What the task requires. Exactly as it appears, restate the whole listing.

Source data.

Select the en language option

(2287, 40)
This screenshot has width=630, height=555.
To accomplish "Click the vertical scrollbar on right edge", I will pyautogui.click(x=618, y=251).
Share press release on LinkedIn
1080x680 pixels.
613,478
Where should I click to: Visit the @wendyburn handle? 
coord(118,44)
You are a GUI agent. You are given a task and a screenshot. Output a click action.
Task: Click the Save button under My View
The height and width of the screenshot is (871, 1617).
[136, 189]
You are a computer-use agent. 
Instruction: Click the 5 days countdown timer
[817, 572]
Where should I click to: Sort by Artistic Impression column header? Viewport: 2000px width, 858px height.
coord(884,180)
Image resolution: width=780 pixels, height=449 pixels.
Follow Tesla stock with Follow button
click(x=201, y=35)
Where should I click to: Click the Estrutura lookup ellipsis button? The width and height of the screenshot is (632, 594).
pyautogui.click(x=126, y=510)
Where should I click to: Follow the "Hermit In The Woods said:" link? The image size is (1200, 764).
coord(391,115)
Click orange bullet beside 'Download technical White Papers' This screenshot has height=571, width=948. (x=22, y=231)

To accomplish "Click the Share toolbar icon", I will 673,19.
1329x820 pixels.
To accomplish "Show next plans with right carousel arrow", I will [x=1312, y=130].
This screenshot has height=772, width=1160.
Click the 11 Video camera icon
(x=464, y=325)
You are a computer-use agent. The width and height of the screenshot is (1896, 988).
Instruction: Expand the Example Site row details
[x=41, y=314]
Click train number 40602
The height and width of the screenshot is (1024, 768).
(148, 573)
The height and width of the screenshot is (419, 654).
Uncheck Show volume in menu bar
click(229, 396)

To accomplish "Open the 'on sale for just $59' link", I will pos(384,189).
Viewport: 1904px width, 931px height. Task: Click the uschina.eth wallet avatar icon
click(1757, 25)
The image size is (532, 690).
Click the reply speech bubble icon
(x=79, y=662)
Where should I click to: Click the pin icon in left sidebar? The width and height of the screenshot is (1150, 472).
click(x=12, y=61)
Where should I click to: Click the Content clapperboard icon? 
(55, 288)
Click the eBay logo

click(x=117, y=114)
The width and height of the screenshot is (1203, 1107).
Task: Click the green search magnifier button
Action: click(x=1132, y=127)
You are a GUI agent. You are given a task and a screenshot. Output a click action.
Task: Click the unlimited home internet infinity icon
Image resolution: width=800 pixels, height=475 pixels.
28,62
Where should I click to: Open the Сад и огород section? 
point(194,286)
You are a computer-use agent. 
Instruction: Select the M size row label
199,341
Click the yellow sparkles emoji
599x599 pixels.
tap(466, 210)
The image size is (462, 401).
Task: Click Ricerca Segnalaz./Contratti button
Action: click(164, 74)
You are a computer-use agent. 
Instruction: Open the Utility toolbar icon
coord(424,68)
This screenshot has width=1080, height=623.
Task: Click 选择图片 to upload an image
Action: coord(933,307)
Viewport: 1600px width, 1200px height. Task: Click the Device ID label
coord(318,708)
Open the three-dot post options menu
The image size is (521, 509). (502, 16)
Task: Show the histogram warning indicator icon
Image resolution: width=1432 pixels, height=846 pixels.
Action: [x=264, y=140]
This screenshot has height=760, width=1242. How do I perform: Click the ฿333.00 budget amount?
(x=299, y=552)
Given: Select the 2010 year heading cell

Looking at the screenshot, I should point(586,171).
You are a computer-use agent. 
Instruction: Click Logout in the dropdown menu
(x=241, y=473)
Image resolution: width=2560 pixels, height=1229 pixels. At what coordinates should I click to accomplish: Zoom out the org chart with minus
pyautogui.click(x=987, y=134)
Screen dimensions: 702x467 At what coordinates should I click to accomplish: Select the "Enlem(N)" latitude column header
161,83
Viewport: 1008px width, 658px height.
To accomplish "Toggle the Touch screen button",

The answer.
Select the en language option

(2287, 40)
This screenshot has width=630, height=555.
To accomplish "Click the vertical scrollbar on right edge", I will pyautogui.click(x=618, y=251).
Share press release on LinkedIn
1080x680 pixels.
613,478
Where should I click to: Visit the @wendyburn handle? 
coord(118,44)
You are a GUI agent. You are given a task and a screenshot. Output a click action.
Task: Click the Save button under My View
The height and width of the screenshot is (871, 1617).
[136, 189]
You are a computer-use agent. 
Instruction: Click the 5 days countdown timer
[817, 572]
Where should I click to: Sort by Artistic Impression column header? Viewport: 2000px width, 858px height.
coord(884,180)
Image resolution: width=780 pixels, height=449 pixels.
Follow Tesla stock with Follow button
click(x=201, y=35)
Where should I click to: Click the Estrutura lookup ellipsis button? The width and height of the screenshot is (632, 594).
pyautogui.click(x=126, y=510)
Where should I click to: Follow the "Hermit In The Woods said:" link? The image size is (1200, 764).
coord(391,115)
Click orange bullet beside 'Download technical White Papers' This screenshot has height=571, width=948. (x=22, y=231)

To accomplish "Click the Share toolbar icon", I will 673,19.
1329x820 pixels.
To accomplish "Show next plans with right carousel arrow", I will [x=1312, y=130].
This screenshot has height=772, width=1160.
Click the 11 Video camera icon
(x=464, y=325)
You are a computer-use agent. The width and height of the screenshot is (1896, 988).
Instruction: Expand the Example Site row details
[x=41, y=314]
Click train number 40602
The height and width of the screenshot is (1024, 768).
(148, 573)
The height and width of the screenshot is (419, 654).
Uncheck Show volume in menu bar
click(229, 396)

To accomplish "Open the 'on sale for just $59' link", I will pos(384,189).
Viewport: 1904px width, 931px height. Task: Click the uschina.eth wallet avatar icon
click(1757, 25)
The image size is (532, 690).
Click the reply speech bubble icon
(x=79, y=662)
Where should I click to: Click the pin icon in left sidebar? The width and height of the screenshot is (1150, 472).
click(x=12, y=61)
Where should I click to: Click the Content clapperboard icon? 
(55, 288)
Click the eBay logo

click(x=117, y=114)
The width and height of the screenshot is (1203, 1107).
Task: Click the green search magnifier button
Action: click(x=1132, y=127)
You are a GUI agent. You are given a task and a screenshot. Output a click action.
Task: Click the unlimited home internet infinity icon
Image resolution: width=800 pixels, height=475 pixels.
28,62
Where should I click to: Open the Сад и огород section? 
point(194,286)
You are a computer-use agent. 
Instruction: Select the M size row label
199,341
Click the yellow sparkles emoji
599x599 pixels.
tap(466, 210)
The image size is (462, 401).
Task: Click Ricerca Segnalaz./Contratti button
Action: click(164, 74)
You are a computer-use agent. 
Instruction: Open the Utility toolbar icon
coord(424,68)
This screenshot has width=1080, height=623.
Task: Click 选择图片 to upload an image
Action: coord(933,307)
Viewport: 1600px width, 1200px height. Task: Click the Device ID label
coord(318,708)
Open the three-dot post options menu
The image size is (521, 509). (502, 16)
Task: Show the histogram warning indicator icon
Image resolution: width=1432 pixels, height=846 pixels.
Action: [x=264, y=140]
This screenshot has height=760, width=1242. How do I perform: Click the ฿333.00 budget amount?
(x=299, y=552)
Given: Select the 2010 year heading cell

Looking at the screenshot, I should point(586,171).
You are a computer-use agent. 
Instruction: Click Logout in the dropdown menu
(x=241, y=473)
Image resolution: width=2560 pixels, height=1229 pixels. At what coordinates should I click to accomplish: Zoom out the org chart with minus
pyautogui.click(x=987, y=134)
Screen dimensions: 702x467 At what coordinates should I click to accomplish: Select the "Enlem(N)" latitude column header
161,83
Viewport: 1008px width, 658px height.
To accomplish "Toggle the Touch screen button",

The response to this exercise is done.